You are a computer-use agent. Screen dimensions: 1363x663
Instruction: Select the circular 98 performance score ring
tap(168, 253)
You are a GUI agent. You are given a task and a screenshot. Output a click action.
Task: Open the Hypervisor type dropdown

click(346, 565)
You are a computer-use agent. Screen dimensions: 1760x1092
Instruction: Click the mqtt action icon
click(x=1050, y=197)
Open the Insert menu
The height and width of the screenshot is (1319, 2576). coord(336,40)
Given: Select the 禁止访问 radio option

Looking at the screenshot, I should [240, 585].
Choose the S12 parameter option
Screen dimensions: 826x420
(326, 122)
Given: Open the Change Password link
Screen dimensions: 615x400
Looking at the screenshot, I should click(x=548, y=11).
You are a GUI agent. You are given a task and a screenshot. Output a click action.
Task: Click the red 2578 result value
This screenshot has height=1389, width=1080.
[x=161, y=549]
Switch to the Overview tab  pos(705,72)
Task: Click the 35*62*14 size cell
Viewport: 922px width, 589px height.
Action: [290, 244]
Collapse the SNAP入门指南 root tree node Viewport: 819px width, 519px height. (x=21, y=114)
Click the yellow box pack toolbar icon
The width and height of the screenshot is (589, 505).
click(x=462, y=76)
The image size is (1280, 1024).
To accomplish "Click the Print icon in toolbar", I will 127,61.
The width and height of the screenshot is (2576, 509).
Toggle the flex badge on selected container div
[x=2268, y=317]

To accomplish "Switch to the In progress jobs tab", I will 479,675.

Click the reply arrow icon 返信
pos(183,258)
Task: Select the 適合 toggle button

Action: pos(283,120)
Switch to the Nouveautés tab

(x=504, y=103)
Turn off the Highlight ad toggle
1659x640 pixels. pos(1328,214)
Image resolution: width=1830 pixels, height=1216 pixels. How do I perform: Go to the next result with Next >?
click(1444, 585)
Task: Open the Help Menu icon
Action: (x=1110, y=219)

•••

## Stated task
Please copy the entries verbatim, starting with the line containing "Click the yellow box pack toolbar icon" and continuing through the last line of the entries.

## Solution for this task
Click the yellow box pack toolbar icon
The width and height of the screenshot is (589, 505).
click(x=462, y=76)
The image size is (1280, 1024).
To accomplish "Click the Print icon in toolbar", I will 127,61.
The width and height of the screenshot is (2576, 509).
Toggle the flex badge on selected container div
[x=2268, y=317]

To accomplish "Switch to the In progress jobs tab", I will 479,675.

Click the reply arrow icon 返信
pos(183,258)
Task: Select the 適合 toggle button

Action: pos(283,120)
Switch to the Nouveautés tab

(x=504, y=103)
Turn off the Highlight ad toggle
1659x640 pixels. pos(1328,214)
Image resolution: width=1830 pixels, height=1216 pixels. How do I perform: Go to the next result with Next >?
click(1444, 585)
Task: Open the Help Menu icon
Action: (x=1110, y=219)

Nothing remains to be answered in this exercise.